_WHAT IS ASKED_
Could you update the data, starting at the line that contains "Task: Click the Open session label" and stopping after the line that contains "1456x820 pixels.", by replacing "Task" with "Goal" and leaving everything else unchanged? Return only those lines, without the pictures.

_SUPPLIED INFORMATION_
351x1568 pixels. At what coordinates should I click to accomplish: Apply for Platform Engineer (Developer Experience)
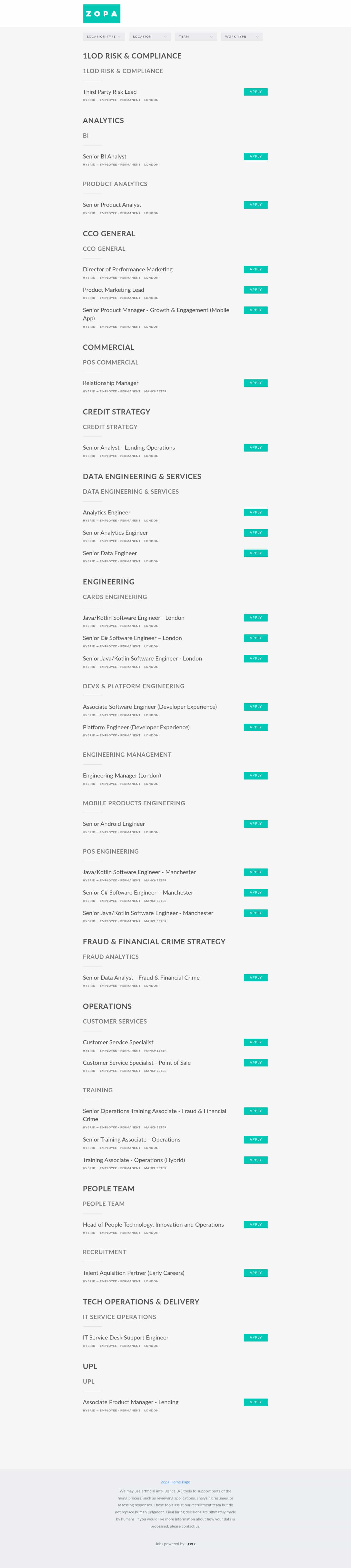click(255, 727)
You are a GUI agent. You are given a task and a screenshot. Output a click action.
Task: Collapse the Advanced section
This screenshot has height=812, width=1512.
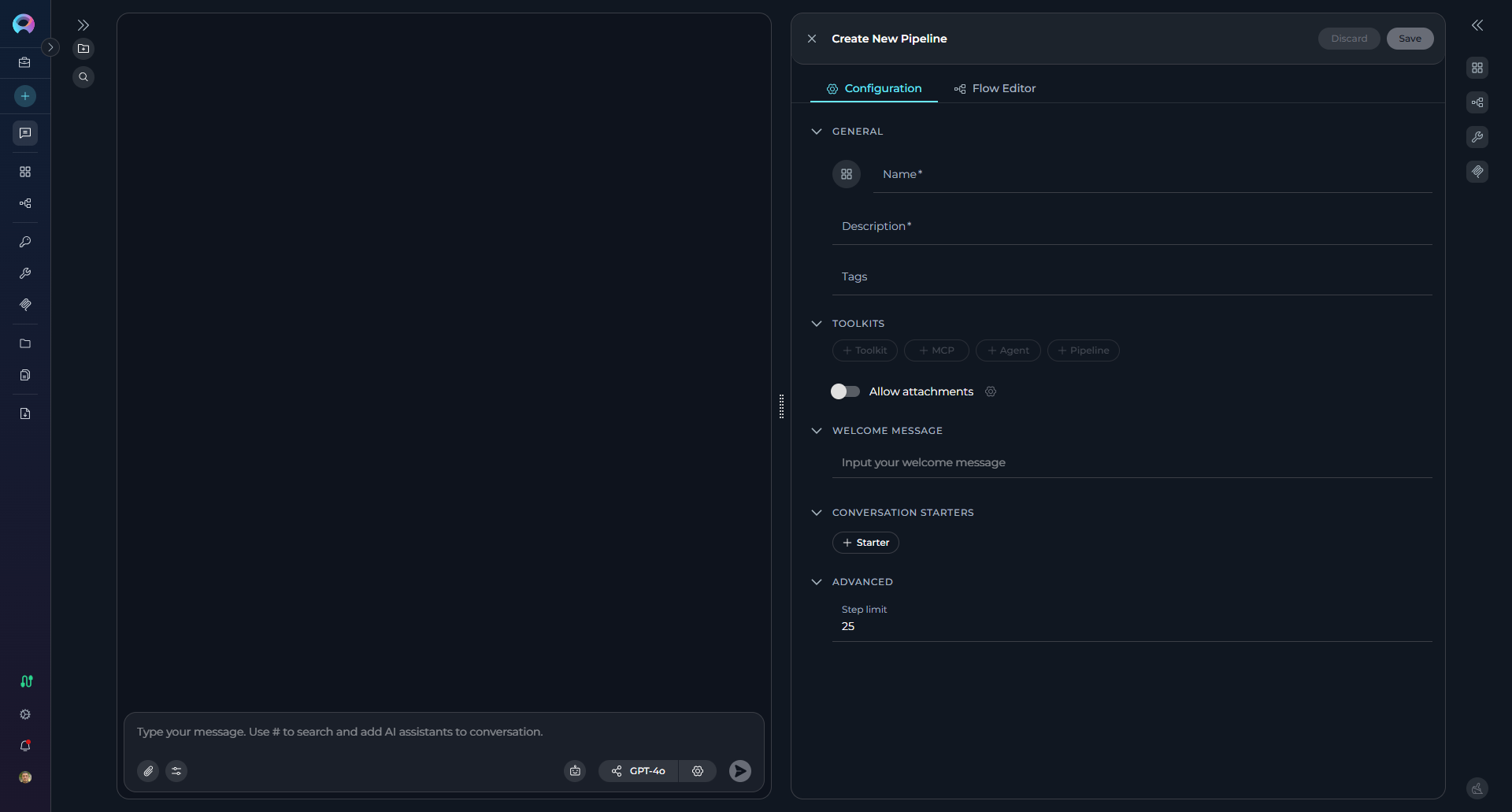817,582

---

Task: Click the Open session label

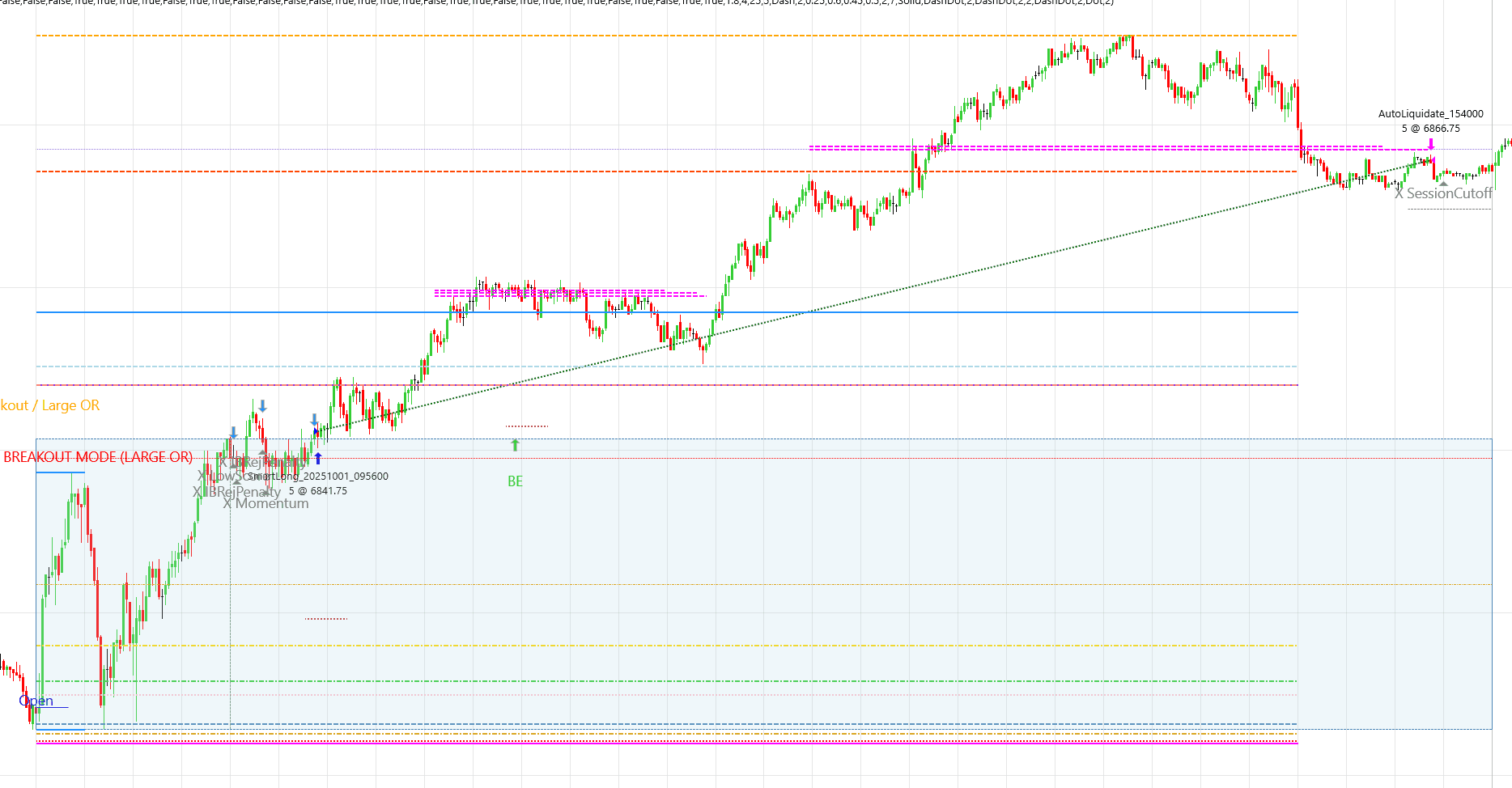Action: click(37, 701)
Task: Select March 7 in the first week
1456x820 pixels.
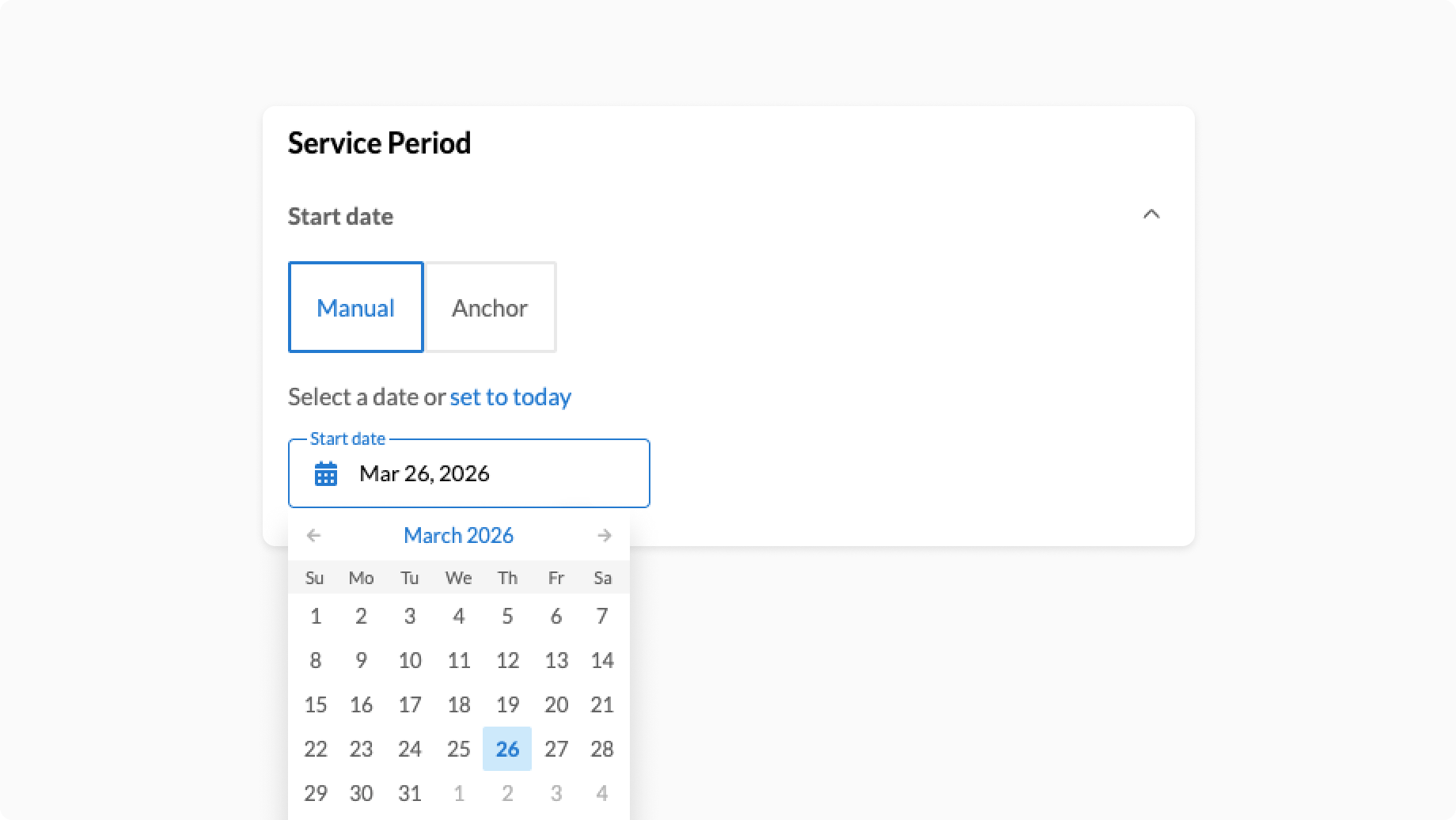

_ANSWER TO THE PROBLEM_
Goal: Click the Open session label

Action: click(37, 701)
Goal: Select March 7 in the first week
1456x820 pixels.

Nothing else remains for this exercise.